## [Trecho da fonte]
----
Processo
ApCiv - APELAÇÃO CÍVEL / SP
5315654-19.2020.4.03.9999
Relator(a)
Desembargador Federal PAULO SERGIO DOMINGUES
Órgão Julgador
7ª Turma
Data do Julgamento
30/11/2020
Data da Publicação/Fonte
e - DJF3 Judicial 1 DATA: 03/12/2020
Ementa
E M E N T A
APELAÇÃO CÍVEL. BENEFÍCIO ASSISTENCIAL. HIPOSSUFICIÊNCIA/MISERABILIDADE NÃO
DEMONSTRADA. SUCUMBÊNCIA RECURSAL.
1. O benefício de prestação continuada é devido ao portador de deficiência (§2º do artigo 20 da
Lei nº 8.742/93, com a redação dada pela Lei nº 12.470/2011) ou idoso com 65 (sessenta e cinco)
anos ou mais (artigo 34 da Lei nº 10.741/2003) que comprove não possuir meios de prover a
própria manutenção e nem de tê-la provida por sua família, nos termos dos artigos 20, § 3º, da
Lei nº 8.742/93.
2. Requisito de miserabilidade/hipossuficiência não preenchido. Laudo social indica que a parte
autora encontra-se amparada pela família e não há evidência de que suas necessidades básicas
não estejam sendo supridas. O benefício assistencial não se presta a complementação de renda.
3. Benefício assistencial indevido.
4. Sucumbência recursal. Honorários de advogado majorados em 2% do valor arbitrado na
sentença. Artigo 85, §11, Código de Processo Civil/2015. Exigibilidade condicionada à hipótese
prevista no § 3º do artigo 98 do Código de Processo Civil/2015.
5. Apelação da parte autora não provida.
Acórdao
Jurisprudência/TRF3 - Acórdãos
APELAÇÃO CÍVEL (198) Nº5315654-19.2020.4.03.9999
RELATOR:Gab. 24 - DES. FED. PAULO DOMINGUES
APELANTE: CLEUSA DE FATIMA RODRIGUES DA SILVA
Advogados do(a) APELANTE: MAYARA MARIOTTO MORAES SOUZA - SP364256-N, CASSIA
MARTUCCI MELILLO BERTOZO - SP211735-N
APELADO: INSTITUTO NACIONAL DO SEGURO SOCIAL - INSS
OUTROS PARTICIPANTES:
APELAÇÃO CÍVEL (198) Nº5315654-19.2020.4.03.9999
RELATOR:Gab. 24 - DES. FED. PAULO DOMINGUES
APELANTE: CLEUSA DE FATIMA RODRIGUES DA SILVA
Advogados do(a) APELANTE: MAYARA MARIOTTO MORAES SOUZA - SP364256-N, CASSIA
MARTUCCI MELILLO BERTOZO - SP211735-N
APELADO: INSTITUTO NACIONAL DO SEGURO SOCIAL - INSS
OUTROS PARTICIPANTES:
R E L A T Ó R I O
Trata-se de ação objetivando a concessão de benefício assistencial de prestação continuada
(LOAS) previsto pelo inciso V do artigo 203 da Constituição Federal à pessoa portadora de
deficiência.
----
## [Dados registrados]
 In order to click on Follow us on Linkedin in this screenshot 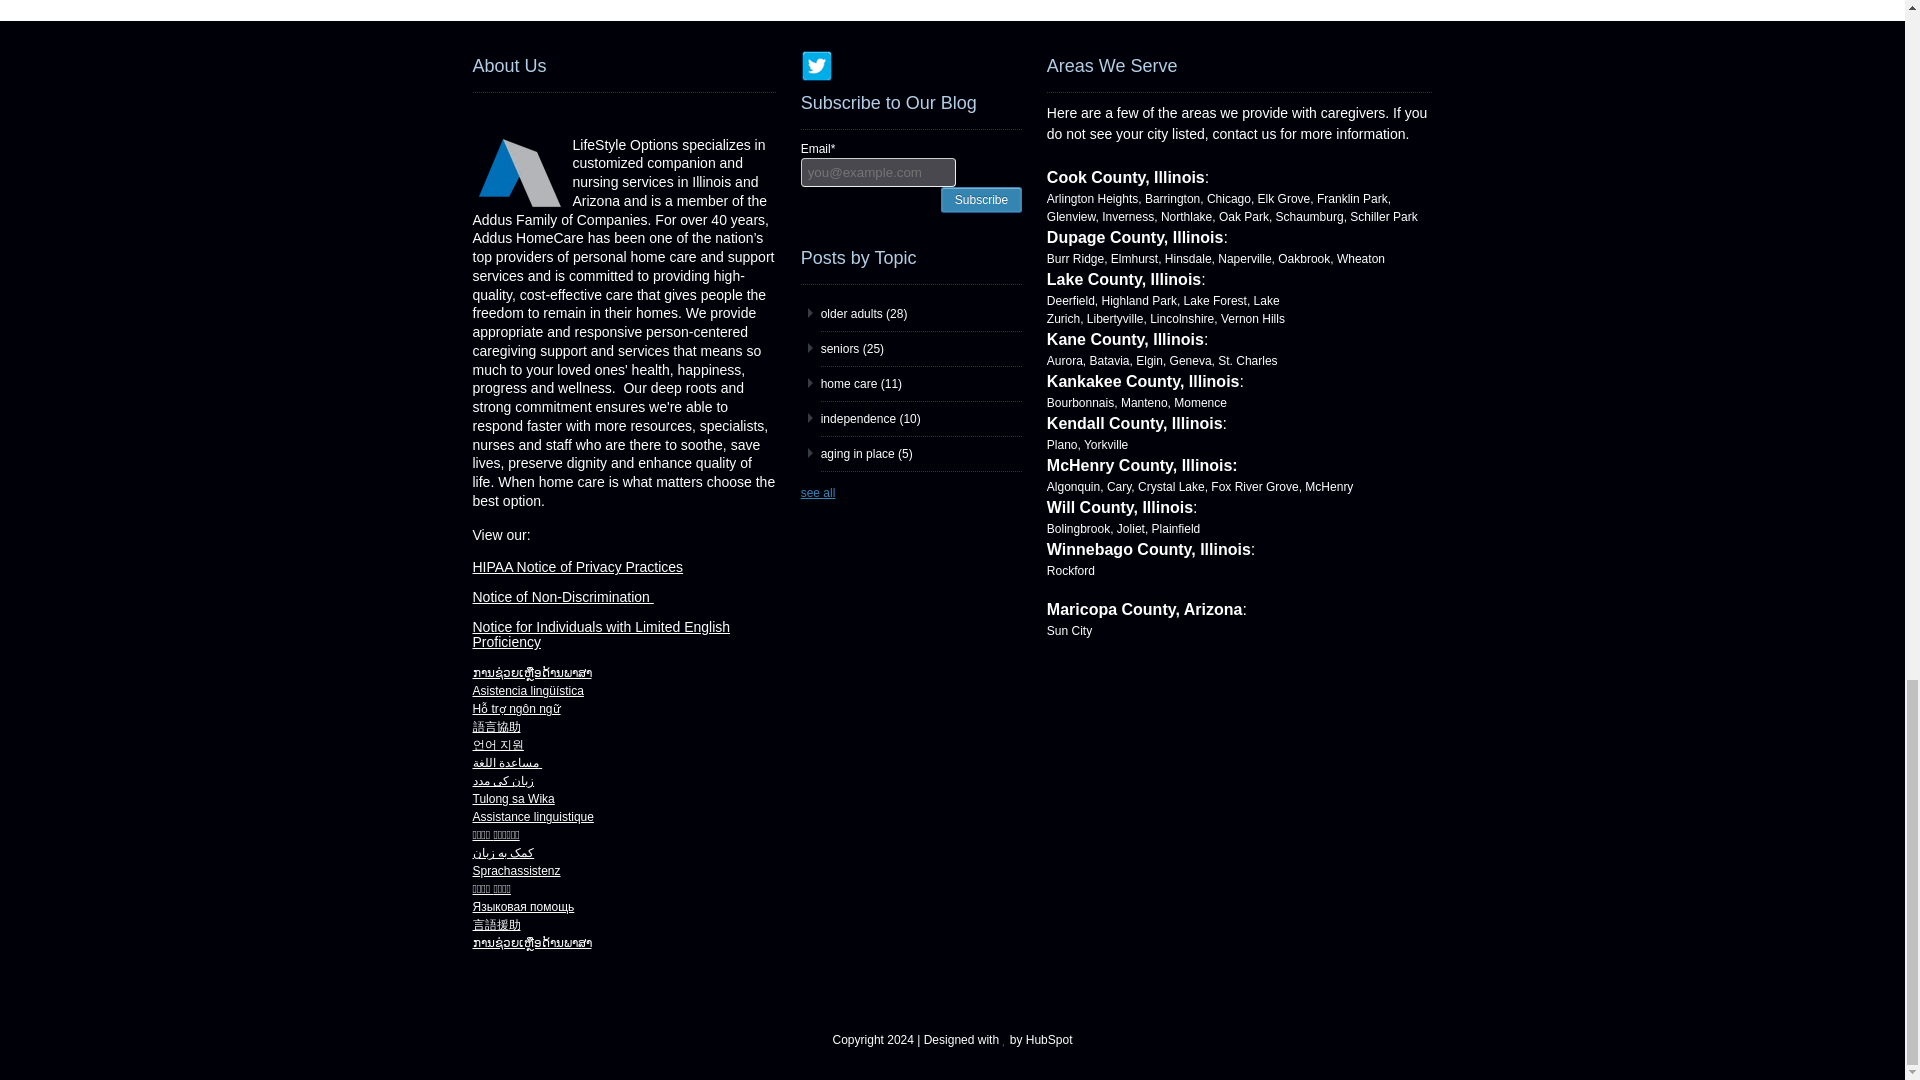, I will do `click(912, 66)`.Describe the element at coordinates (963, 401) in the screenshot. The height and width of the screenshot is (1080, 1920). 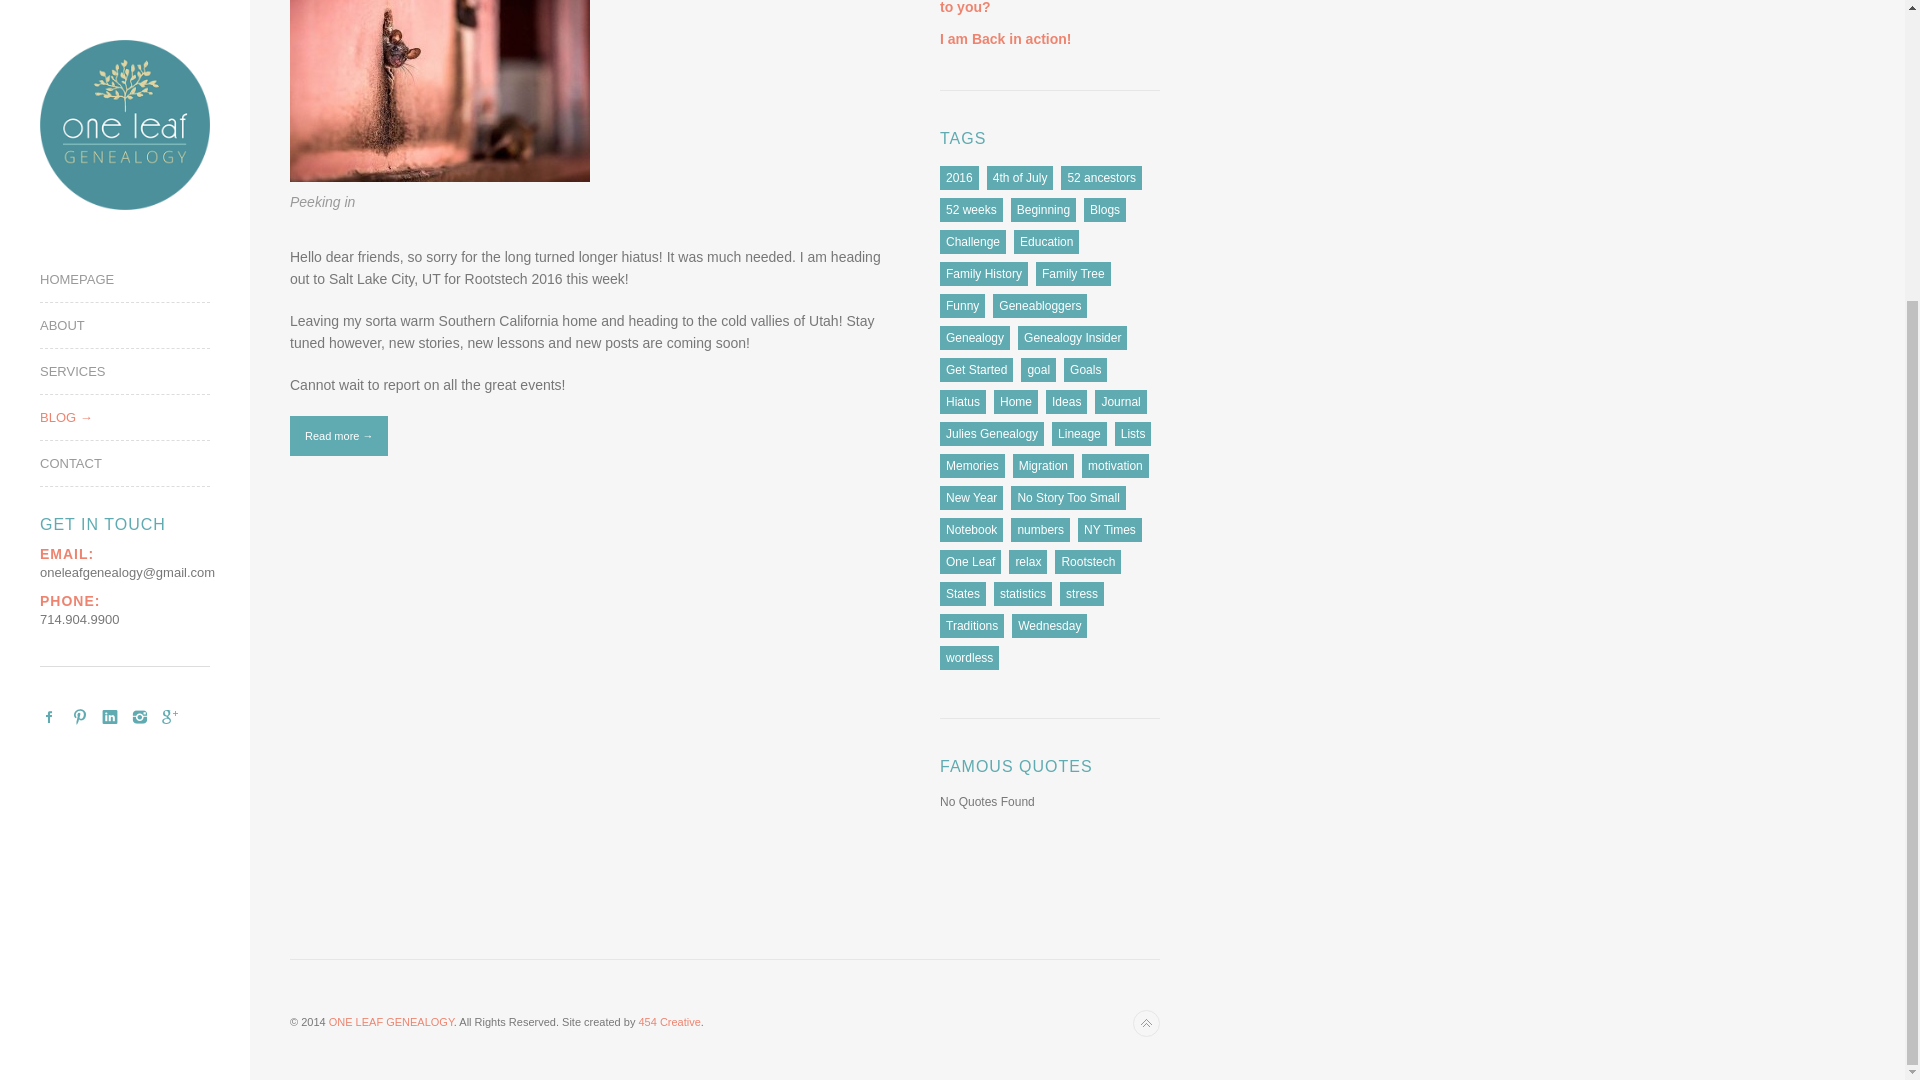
----
## [Tarefas]
1. Responda às perguntas abaixo com base no acórdão.
(a) Qual é o órgão julgador indicado?
(b) Em quanto foram majorados os honorários de advogado?
(c) Quem figura como apelado?
2. Extraia do acórdão, sem nenhuma alteração, o trecho que vai de "1. O benefício" até "Lei nº 8.742/93.".

## [Soluções]
1.
(a) A 7ª Turma.
(b) Em 2% do valor arbitrado na sentença.
(c) O Instituto Nacional do Seguro Social - INSS.

2.
1. O benefício de prestação continuada é devido ao portador de deficiência (§2º do artigo 20 da
Lei nº 8.742/93, com a redação dada pela Lei nº 12.470/2011) ou idoso com 65 (sessenta e cinco)
anos ou mais (artigo 34 da Lei nº 10.741/2003) que comprove não possuir meios de prover a
própria manutenção e nem de tê-la provida por sua família, nos termos dos artigos 20, § 3º, da
Lei nº 8.742/93.